Çek, Türk Ticaret Kanunu’nda tanımlanmamıştır. Çeke ait hükümler göz önüne tutularak çek şöyle tarif edilebilir:Çek, kanunun öngördüğü belirli şekil şartlarına bağlı, soyut ve kayıtsız şartsız bir bedelin ödenmesi konusunda sadece bankalar üzerine düzenlenebilen, kıymetli evraktan sayılan özel bir havaledir.
Çek bir kıymetli evraktır. Her kıymetli evrak gibi çek te bir hak içerir ve bu hak çeklerde bir alacak hakkıdır. Çeke bağlanmış olan alacak hakkının istenebilmesi için çekin ibrazı şarttır. Başka bir kişiye devri de ancak çekin devri yoluyla sağlanabilir.
Türk hukukunda çek kıymetli evrak olmasının yanı sıra kambiyo senedi de sayılır ve diğer kambiyo senetleri poliçe ve bono gibi sıkı şekil şartlarına tabidir.
Çek diğer kambiyo senetleri olan poliçe ve bono gibi, kanunen emre yazılı bir kıymetli evraktır. Kanunen emre yazılı olduğu için “emre” kaydını kapsamadan bir kişi adına düzenlenen çek de emre yazılı sayılır. Çekin nama ve hamiline yazılı olarak düzenlenmesi de mümkündür.

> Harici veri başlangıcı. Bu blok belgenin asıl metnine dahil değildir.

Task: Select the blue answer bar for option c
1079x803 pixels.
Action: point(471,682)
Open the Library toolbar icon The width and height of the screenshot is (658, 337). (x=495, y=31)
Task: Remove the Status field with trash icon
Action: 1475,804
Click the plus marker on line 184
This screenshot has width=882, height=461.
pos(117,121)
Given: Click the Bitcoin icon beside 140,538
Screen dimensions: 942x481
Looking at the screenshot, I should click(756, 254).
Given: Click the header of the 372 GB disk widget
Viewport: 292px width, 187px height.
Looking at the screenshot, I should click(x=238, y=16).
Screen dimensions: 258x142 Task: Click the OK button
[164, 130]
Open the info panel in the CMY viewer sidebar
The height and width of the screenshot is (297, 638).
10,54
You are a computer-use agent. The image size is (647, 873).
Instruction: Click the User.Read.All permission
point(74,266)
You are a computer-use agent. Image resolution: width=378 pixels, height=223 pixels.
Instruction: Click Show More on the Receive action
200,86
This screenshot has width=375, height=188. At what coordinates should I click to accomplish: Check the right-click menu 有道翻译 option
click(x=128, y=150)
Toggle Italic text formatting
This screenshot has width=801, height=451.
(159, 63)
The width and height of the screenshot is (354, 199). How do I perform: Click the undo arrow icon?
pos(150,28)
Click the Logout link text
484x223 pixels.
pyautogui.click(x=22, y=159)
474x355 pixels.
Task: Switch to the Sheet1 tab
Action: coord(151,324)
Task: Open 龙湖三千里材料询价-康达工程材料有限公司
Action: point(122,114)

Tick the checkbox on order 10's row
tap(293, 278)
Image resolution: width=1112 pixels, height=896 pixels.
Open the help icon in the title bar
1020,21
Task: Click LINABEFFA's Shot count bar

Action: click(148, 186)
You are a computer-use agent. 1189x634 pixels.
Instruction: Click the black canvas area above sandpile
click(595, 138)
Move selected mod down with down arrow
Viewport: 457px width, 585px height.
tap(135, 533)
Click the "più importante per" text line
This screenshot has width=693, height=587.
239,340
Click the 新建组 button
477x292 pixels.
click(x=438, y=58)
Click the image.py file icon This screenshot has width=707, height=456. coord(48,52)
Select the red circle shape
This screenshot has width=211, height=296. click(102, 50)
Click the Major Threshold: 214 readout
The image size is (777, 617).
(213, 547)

Poliçe ve bononun aksine çekte lehtarın gösterilmemesi çeki geçersiz kılmaz. Çekte lehdar gösterilmemişse bu çek hamile yazılı çek olarak geçerliliğini sürdürür. 6762 sayılı Mülga TTK’nın “Muteber Olmayan İmzaların Bulunması” başlıklı 589. maddesi; “Bir poliçe, poliçe ile borçlanmaya ehil olmayan kimselerin imzasını, sahte imzaları, mevhum şahısların imzalarını yahut imzalayan veya namlarına imzalanmış olan şahısları herhangi bir sebep dolayısıyla ilzam etmeyen imzaları taşırsa, diğer imzaların sıhhatine bu yüzden halel gelmez.” şeklinde düzenleme içermektedir.
Bu maddeye göre, bir poliçe, ehliyeti olmayan kimselerin imzalarını ihtiva ederse, sahte imzalar veya gerçekte mevcut olmayan (mevhum) kimselerin imzalarını taşırsa yahut senedi imzalayan kişiler (veya namına imzalanan) açısından herhangi bir sebepten bağlayıcı olmayan imzalar mevcutsa, bütün bu durumlar diğer imzaların geçerliliğini etkilemez.
İmzaların bağımsızlığı ilkesi, poliçeye atılan her geçerli imzanın (düzenleyenin, cirantanın, avalistin, kabul eden muhatabın imzası gibi) sahibini bağladığını, geçersiz imzaların sahiplerini sorumlu kılmamalarına rağmen, poliçenin geçerliliğini ortadan kaldırmadığını ifade eder. Geçerli imzaların sahipleri, başkasının imzasının geçersiz olduğunu ileri sürerek kambiyo sorumluluğundan kurtulamazlar; geçersiz bir imza sahibini bağlamaz, ancak ciro zincirini de koparmaz. İmzaların geçersizliği ilkesi ciro zincirinde bulunan imzalardan birinin veya bazılarının sahteliğine dayanılarak menfi tespit davası açılmasına olanak tanımaz. Poliçeye imza koyan kişi diğer imzaların geçersiz veya sahte olmasının riskini de taşır. Sahte imza sahibini bağlamaz, ancak sahte imzanın sahibi, sonradan onay verirse senetten dolayı egemen olan görüşe göre sorumlu tutulabilir. Kamu güvenliğini haiz bir senedin dolaşım gücü böyle sağlanabilir. Maddeye göre her imza kendi sahibini, diğer imzalardan bağımsız olarak bağlar.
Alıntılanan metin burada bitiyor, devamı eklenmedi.